SUPPLIED PASSAGE section start

Overdose Prediction Tool For Cocaine Developed

If there are prediction models for who might be at risk of cancer or diabetes so that they can get attention before it's too late, why can't there be a predictor for overdoses? A new tool designed to help people who use stimulants like cocaine or methamphetamine answers that question, using demographics and other available information to identify who is at risk. The tool's developers at the Perelman School of Medicine at the University of Pennsylvania hope that it can be used to proactively offer resources and treatment to save lives, and their work is detailed in JAMA Health Forum.

"Substance use disorder, like other relapsing, chronic, or remitting disorders, will have 'flares,' so our work is meant to proactively offer resources and needed care to patients," said lead author Tuhina Srivastava, PhD, MPH, a former Epidemiology graduate student at Penn who is now a research scientist at the Institute for Health Metrics and Evaluation. "Too often, the response to people with substance use disorder is reactive or even punitive, so we believe this provides a potential step toward minimizing or eliminating that. It's classified as a chronic disease and should be treated as such."

A gap in public consciousness

While attention on the opioid crisis has surged over the years, the researchers knew that overdose deaths involving stimulants—especially those tied to cocaine and methamphetamine—account for 70 percent of all substance overdose deaths in Philadelphia and 60 percent nationwide. The toll has been on the rise since 2011, according to Centers for Disease Control (CDC) data, and even climbed by 85 percent between 2019 and 2023. More recent trends suggest hope, but the researchers hope to provide an enduring tool that might continue to reverse the tide.

"Although some progress been made in reducing opioid-related deaths in recent years, there is still a great deal of work to be done. At the same time, we are very concerned about the mounting harms of cocaine and methamphetamine use," said co-author Rebecca Arden Harris, MD, MSc, an assistant professor of Family Medicine and Community Health.

9 out of 10 for accuracy

The predictor tool was trained with de-identified data from the Medicaid program, which covers low-income people and other disadvantaged groups. This dataset was chosen because of the size of the population it covers (nearly 71 million people, or one in five people in the United States) and because it covers many who are, historically, at risk for stimulant overdose.

In tests, the researchers found the model to be extremely accurate at identifying those at risk of stimulant-involved overdose, effectively scoring above a 9 out of 10 on a common statistical accuracy scale. The tests also helped identify some common risk factors that are especially useful in identifying people who are at risk for future overdose, such as instances of previous overdoses, higher poverty levels in the area where they live, and factors in their living arrangement, such as how many people lived in one home.

SUPPLIED PASSAGE section end

YOUR TASKS:
A. According to the article on the cocaine overdose prediction tool, in which journal is the developers' work detailed?
B. Carry on the article about the stimulant overdose prediction tool, starting after its final sentence.
The records that come after this article are not needed.

RECORD EXTRACTS section start

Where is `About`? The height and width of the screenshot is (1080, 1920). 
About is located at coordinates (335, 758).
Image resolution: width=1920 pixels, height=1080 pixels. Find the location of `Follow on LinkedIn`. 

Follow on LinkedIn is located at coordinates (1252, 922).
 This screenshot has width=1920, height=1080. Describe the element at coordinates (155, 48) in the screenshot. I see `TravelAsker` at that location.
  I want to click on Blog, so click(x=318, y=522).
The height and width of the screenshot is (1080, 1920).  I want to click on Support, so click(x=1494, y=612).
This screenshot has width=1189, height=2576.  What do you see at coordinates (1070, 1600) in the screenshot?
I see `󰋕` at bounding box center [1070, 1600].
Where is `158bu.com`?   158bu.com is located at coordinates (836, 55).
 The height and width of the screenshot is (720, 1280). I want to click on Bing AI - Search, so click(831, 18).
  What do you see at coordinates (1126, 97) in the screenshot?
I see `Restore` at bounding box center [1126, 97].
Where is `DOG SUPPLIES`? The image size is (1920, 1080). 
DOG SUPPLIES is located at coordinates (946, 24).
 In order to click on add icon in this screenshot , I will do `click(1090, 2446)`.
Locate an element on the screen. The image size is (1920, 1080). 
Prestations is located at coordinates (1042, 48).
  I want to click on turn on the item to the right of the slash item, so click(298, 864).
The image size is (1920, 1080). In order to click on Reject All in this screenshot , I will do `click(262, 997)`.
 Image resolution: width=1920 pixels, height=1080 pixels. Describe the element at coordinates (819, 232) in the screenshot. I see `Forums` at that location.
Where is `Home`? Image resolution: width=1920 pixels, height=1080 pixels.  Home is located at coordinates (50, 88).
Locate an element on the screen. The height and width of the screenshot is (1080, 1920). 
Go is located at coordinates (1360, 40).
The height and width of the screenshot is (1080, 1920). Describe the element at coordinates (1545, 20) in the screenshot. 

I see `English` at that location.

RECORD EXTRACTS section end

EXPECTED RESULTS:
A. JAMA Health Forum.

B.
The data included both people who had had a stimulant overdose and those who never had one. A variety of scenarios were considered, including cocaine overdose with and without opioids, and methamphetamine/ecstasy/psychostimulant overdose, also with and without opioids.

In addition to living in poverty and crowded housing, men were found to be much more likely than women to be at risk.

But the top predictor for all categories was prior substance use diagnoses or conditions.

"I think it's important to realize that the most predictive element is past history, and that combined with some of the other predictors may help providers identify who might especially benefit from extra resources, just as we would address a patient's history of heart attack," said co-author Cheryl Bettigole, MD, MPH, MA, a professor of Clinical Family Medicine and Community Health, as well as Medical Ethics and Health Policy.

Drawing clear conclusions

The team is hopeful their model will be used in population health settings soon to better direct resources such as cognitive behavioral therapy, the provision of naloxone, or offering incentive-based programs that reward individualized recovery goals.

For example, some Medicaid programs use prediction tools to identify people who are likely to have frequent hospital or emergency department visits. Through this, the patients' care teams are notified, allowing them to reach out early. Now that such a tool exists for stimulant overdose and has shown its strength, the team is hopeful that it will be implemented in a similar way.

"This is a transparent model," said senior author Sean Hennessy, PharmD, PhD, director and professor of Epidemiology. "It's an open algorithm. You can see exactly what's going on here, and that should build trust among clinicians and public health officials."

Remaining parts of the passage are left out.